# DVD Navigation Head Unit



## Toebee (Nov 11, 2004)

Just had Tweeter install the new AVIC-D1 Pioneer In-Dash Navigation. Double-Din unit fits nicely in dash. They did have to make a custom plate out of plexiglass. They then painted it black to match the color of the dash.

1. AVIC-D1
2. Kicker K5.2 5-1/4" separates all around
3. Profile CA640 75W x 4 Car Amp (for separates)
4. Dual 8" JL Sub unit
5. Alpine MRD-301 mono (for sub)

Installation was pretty neat. Happy with the sound. Although, I wanted to keep costs down, I still ended up over 3K. But, in the end, I'm happy with it.


----------



## vmax (Mar 19, 2005)

Toebee said:


> Just had Tweeter install the new AVIC-D1 Pioneer In-Dash Navigation. Double-Din unit fits nicely in dash. They did have to make a custom plate out of plexiglass. They then painted it black to match the color of the dash.
> 
> 1. AVIC-D1
> 2. Kicker K5.2 5-1/4" separates all around
> ...


Tweeter has some of the highest printed standards of any national company. Their installers go thru ongoing training to stay certified and informed. I'm sure you got a great install, and an excellent system design for the money. Internet shoppers should take note.

2 questions-where did the JL sub go? Why did you do 5.25" seps when 6.5" will fit, at least in the doors?


----------



## Toebee (Nov 11, 2004)

vmax said:


> 2 questions-where did the JL sub go? Why did you do 5.25" seps when 6.5" will fit, at least in the doors?


I bought the separates originally for my 03 explorer. Traded it in for the 04 GTO cuz I couldn't stand it any more (traded 01 WS6 hurst 6M for Explorer). Couldn't see spending more money for speakers when the separates were still in box never opened. (I bought 2 sets).

Anyway, thought about putting the 6.5's for a short time, but, in the end it all comes down to money.


----------



## Toebee (Nov 11, 2004)

*... and about Tweeter...*

Oh..forgot about the first question....

JL sub went in the trunk facing the tail lights. I still need to figure out a way to keep the unit planted. Hard launches seem to be a little rough on them. 

Tweeter definitely know their sh?t. But, they always take you to the most expensive set up and then when you tell them your budget, you end up going to the cheap section.

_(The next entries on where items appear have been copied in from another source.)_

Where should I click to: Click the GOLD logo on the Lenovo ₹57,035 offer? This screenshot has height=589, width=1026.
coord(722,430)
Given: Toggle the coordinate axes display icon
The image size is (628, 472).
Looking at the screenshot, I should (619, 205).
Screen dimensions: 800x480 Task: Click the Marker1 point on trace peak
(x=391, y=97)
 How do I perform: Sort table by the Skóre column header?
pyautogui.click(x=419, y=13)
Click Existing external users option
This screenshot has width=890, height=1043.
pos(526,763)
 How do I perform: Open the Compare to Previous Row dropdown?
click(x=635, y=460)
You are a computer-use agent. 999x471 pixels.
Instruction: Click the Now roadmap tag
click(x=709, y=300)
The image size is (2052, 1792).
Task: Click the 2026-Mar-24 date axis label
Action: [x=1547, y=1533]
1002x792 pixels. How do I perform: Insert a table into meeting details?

Anyway, ended up with the nav unit like I wanted, also added Sirius. That's was so cool about this head unit, it's both XM and Sirius ready.! Maybe switching to XM though. They have the great feature now that will do map overlays with route detours if there is traffic or accident on your current route which is realtime. Very cool feature..!


----------



## Braman'sGTO (Mar 14, 2005)

I ended up haveing a similar problem with my 71 Cutlass with my subs. I hade a little bit of skill with a sowing machine and ended up making some custom straps out of velcro and nylon strapping material. depending on what you have in your trunk you may want to put some buckels to sinch things down.


----------



## gameover (May 13, 2005)

How about some pics of your new set up ? :cheers


----------



## djdub (Oct 23, 2004)

:agree


----------



## chrbut (Feb 11, 2005)

How about some pictures?


----------



## toolman (Jan 10, 2005)

Yeah show us your unit! :lol:


----------



## GTOGuy (Jun 10, 2005)

The AVICD1 is a nice piece. I work at a Pioneer Authorized Distributor and have had training on all the new navigation from them and I am probably going to do an AVICD1 and Sirius as well. 

They had to cutomize a dash kit for that deck though?


----------



## vmax (Mar 19, 2005)

Toebee said:


> Oh..forgot about the first question....
> 
> JL sub went in the trunk facing the tail lights. I still need to figure out a way to keep the unit planted. Hard launches seem to be a little rough on them.
> 
> ...


It certainly can come down to money. I had a system ready to go into my 95 F150, but put that on hold when I bought my GTO. Most of that gear went into the GTO, including my crusty old 10" Bazooka! It works but I have a list of upgrades I'll do over time.


----------